* [HOW TO COMPLETE THIS TASK]: Go through the records and filter out every line lacking the word "agent"; copy the lines that remain.

* [AVAILABLE DATA]:

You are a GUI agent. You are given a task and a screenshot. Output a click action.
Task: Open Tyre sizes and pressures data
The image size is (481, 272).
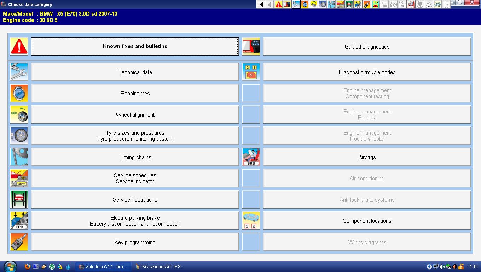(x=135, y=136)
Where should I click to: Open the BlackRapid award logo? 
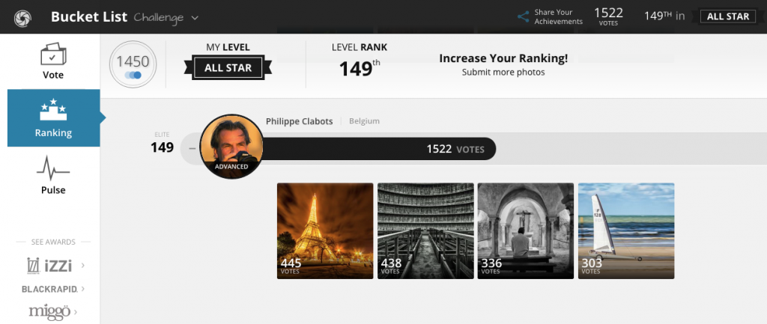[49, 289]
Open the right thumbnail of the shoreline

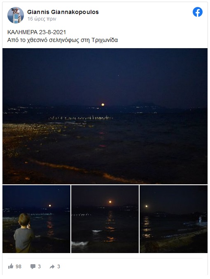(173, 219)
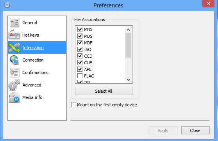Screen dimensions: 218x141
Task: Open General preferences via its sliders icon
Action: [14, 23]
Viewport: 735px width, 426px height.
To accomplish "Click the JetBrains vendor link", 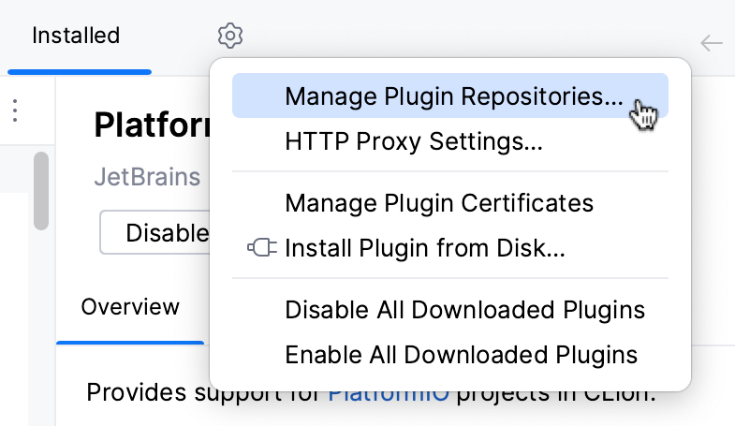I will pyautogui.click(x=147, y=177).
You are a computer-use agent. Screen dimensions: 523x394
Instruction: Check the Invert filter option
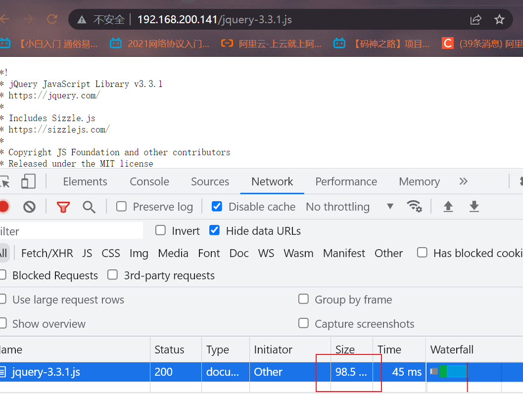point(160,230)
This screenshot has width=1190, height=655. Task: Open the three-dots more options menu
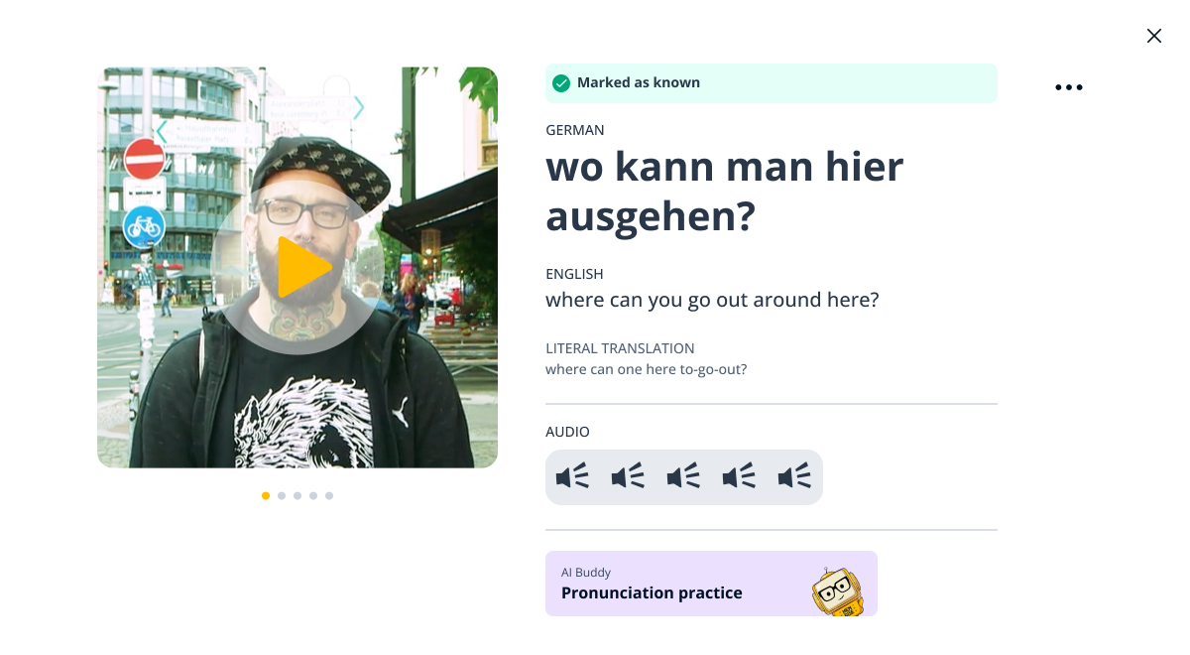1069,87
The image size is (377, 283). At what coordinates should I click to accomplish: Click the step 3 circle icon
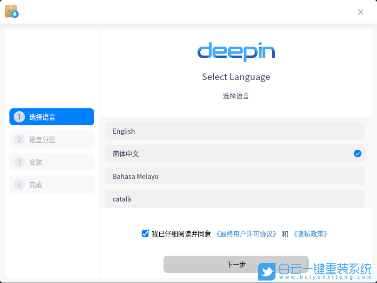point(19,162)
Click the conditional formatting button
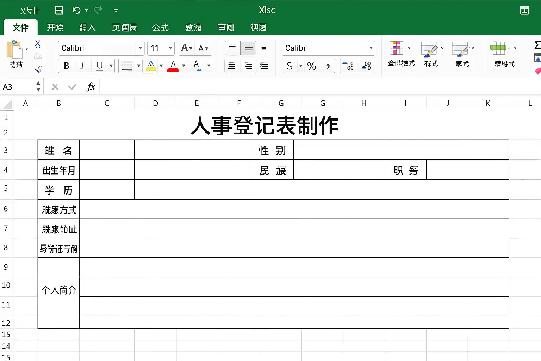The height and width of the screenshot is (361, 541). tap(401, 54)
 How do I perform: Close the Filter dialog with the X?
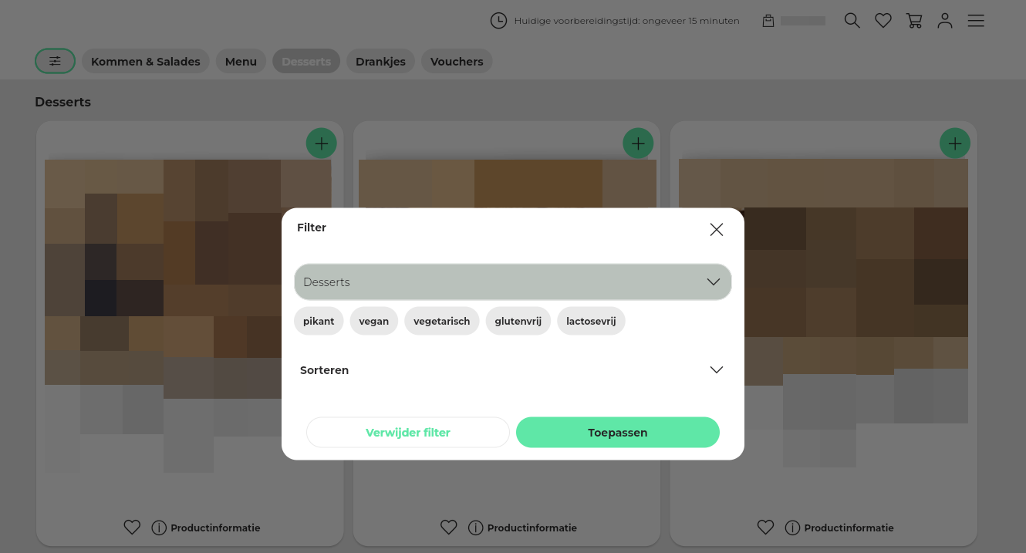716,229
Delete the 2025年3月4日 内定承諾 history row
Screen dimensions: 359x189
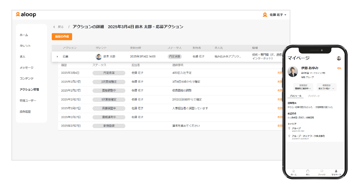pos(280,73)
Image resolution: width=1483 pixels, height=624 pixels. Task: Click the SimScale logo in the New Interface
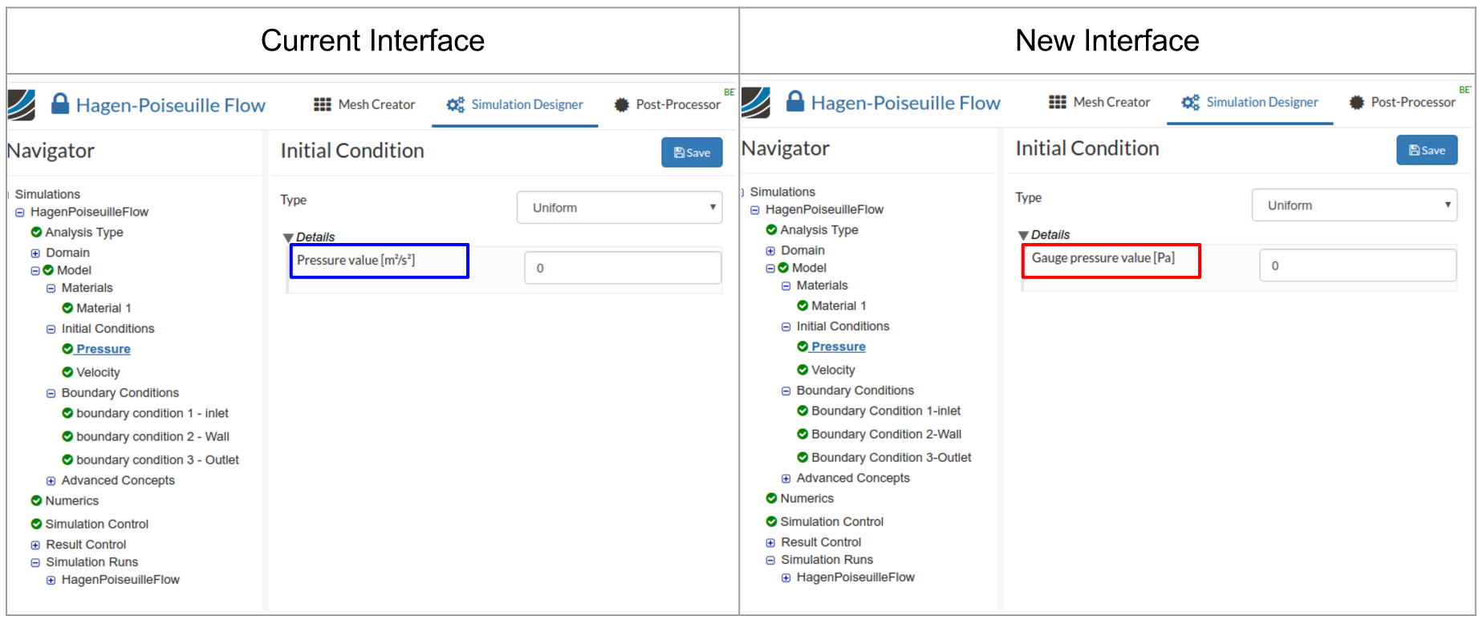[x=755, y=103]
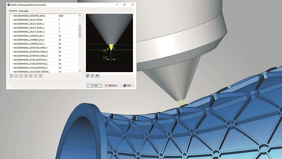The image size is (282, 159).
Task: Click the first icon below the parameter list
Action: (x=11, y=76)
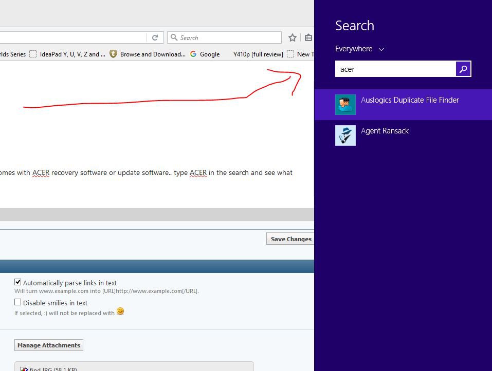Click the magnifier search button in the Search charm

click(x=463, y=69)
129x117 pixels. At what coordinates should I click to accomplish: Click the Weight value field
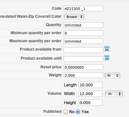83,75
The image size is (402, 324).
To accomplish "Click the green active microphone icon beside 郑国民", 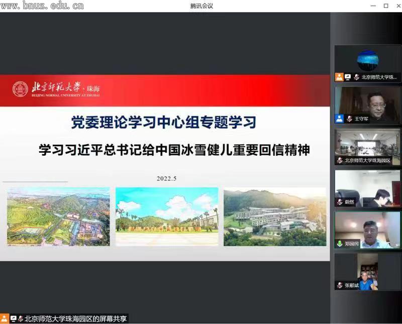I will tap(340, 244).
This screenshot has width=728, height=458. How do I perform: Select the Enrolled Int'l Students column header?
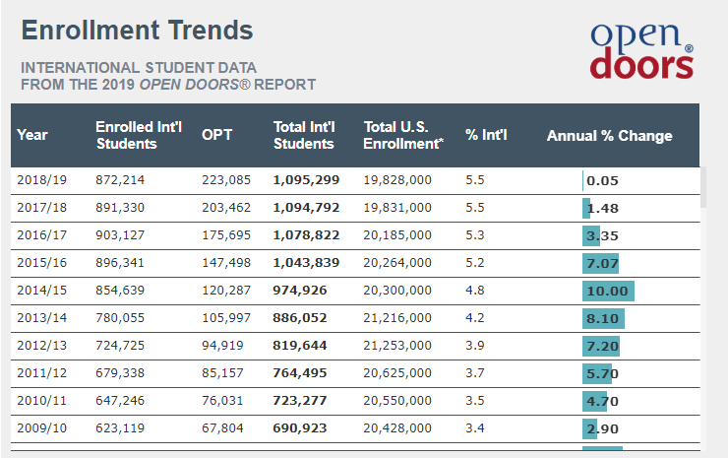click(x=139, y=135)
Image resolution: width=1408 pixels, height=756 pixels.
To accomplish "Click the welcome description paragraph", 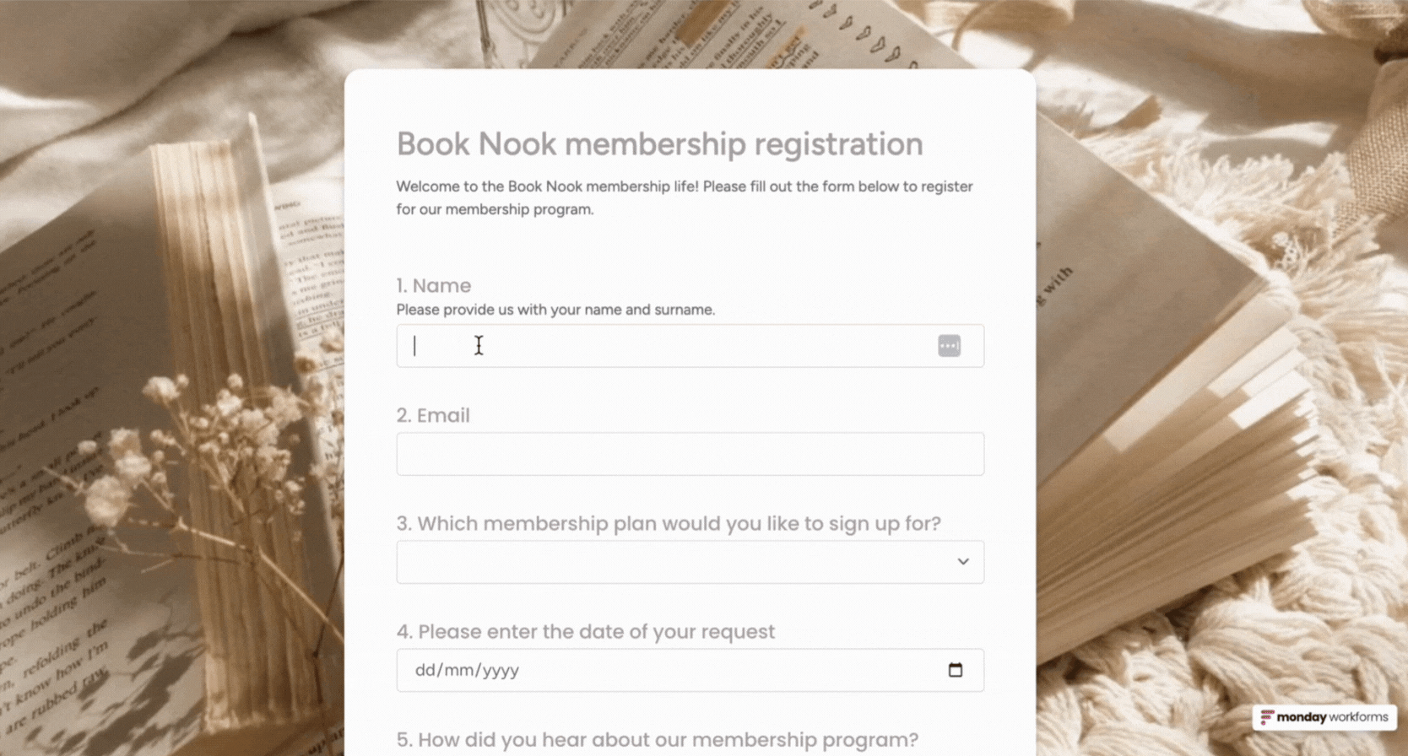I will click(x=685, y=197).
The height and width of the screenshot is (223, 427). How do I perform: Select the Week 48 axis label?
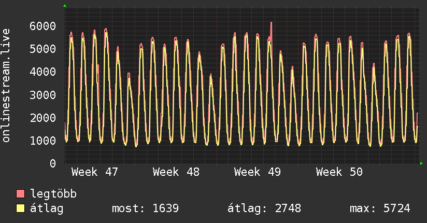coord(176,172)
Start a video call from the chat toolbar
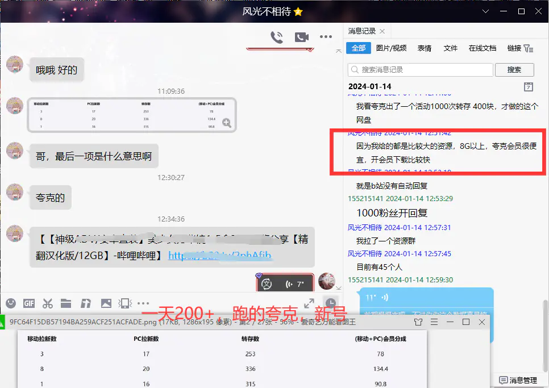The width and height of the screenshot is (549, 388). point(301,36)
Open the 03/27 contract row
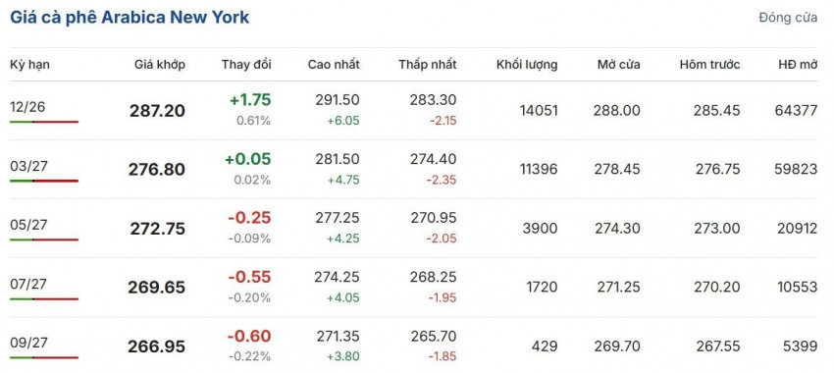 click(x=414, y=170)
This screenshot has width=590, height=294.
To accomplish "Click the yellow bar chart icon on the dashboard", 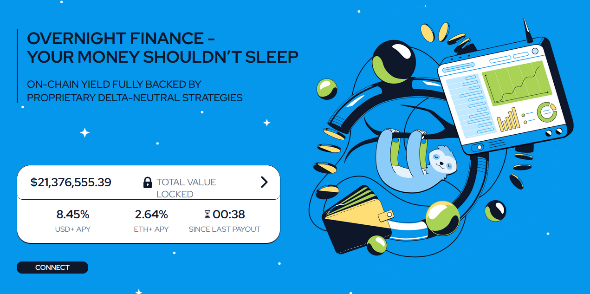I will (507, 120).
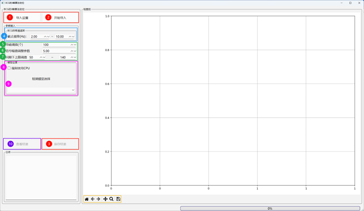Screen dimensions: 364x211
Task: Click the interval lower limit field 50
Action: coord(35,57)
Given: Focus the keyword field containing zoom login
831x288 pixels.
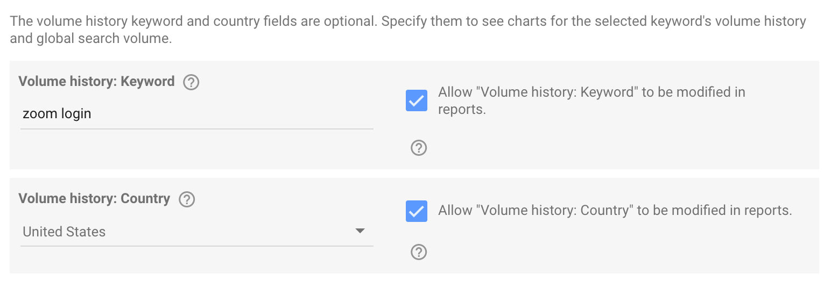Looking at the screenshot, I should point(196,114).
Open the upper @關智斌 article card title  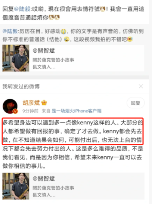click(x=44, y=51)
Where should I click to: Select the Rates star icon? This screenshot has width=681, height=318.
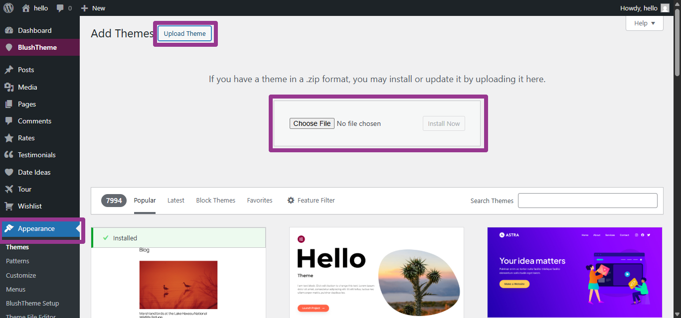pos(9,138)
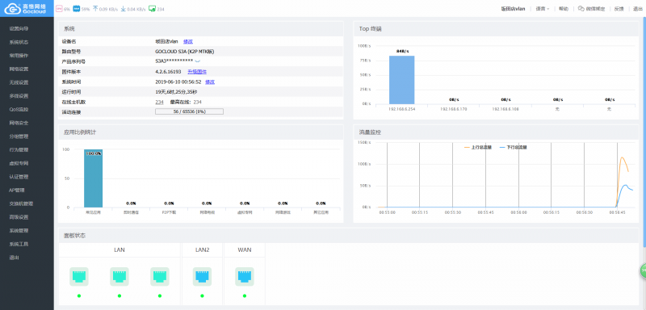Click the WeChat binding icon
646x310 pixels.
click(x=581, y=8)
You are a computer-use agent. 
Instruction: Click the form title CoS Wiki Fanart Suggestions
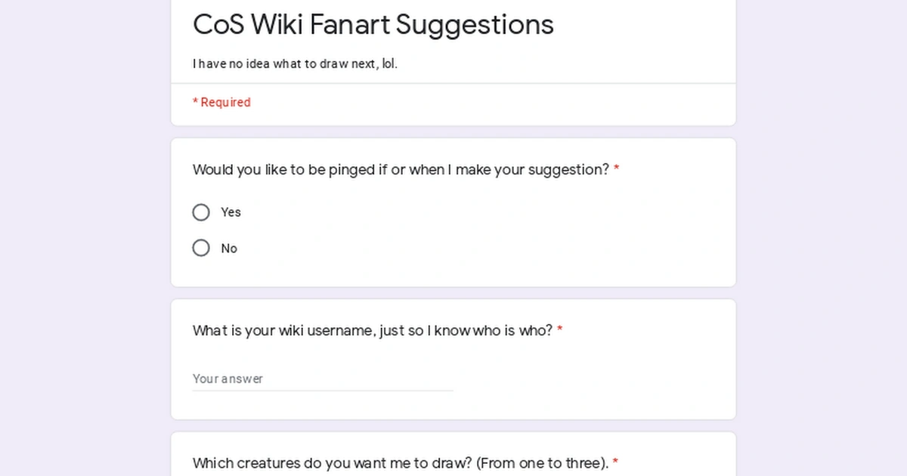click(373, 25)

* [ANSWER SECTION]:
You are a GUI agent. You are given a task and a screenshot. Output a click action.
You are a computer-use agent. Screen dimensions: 523x394
You are a computer-use agent. 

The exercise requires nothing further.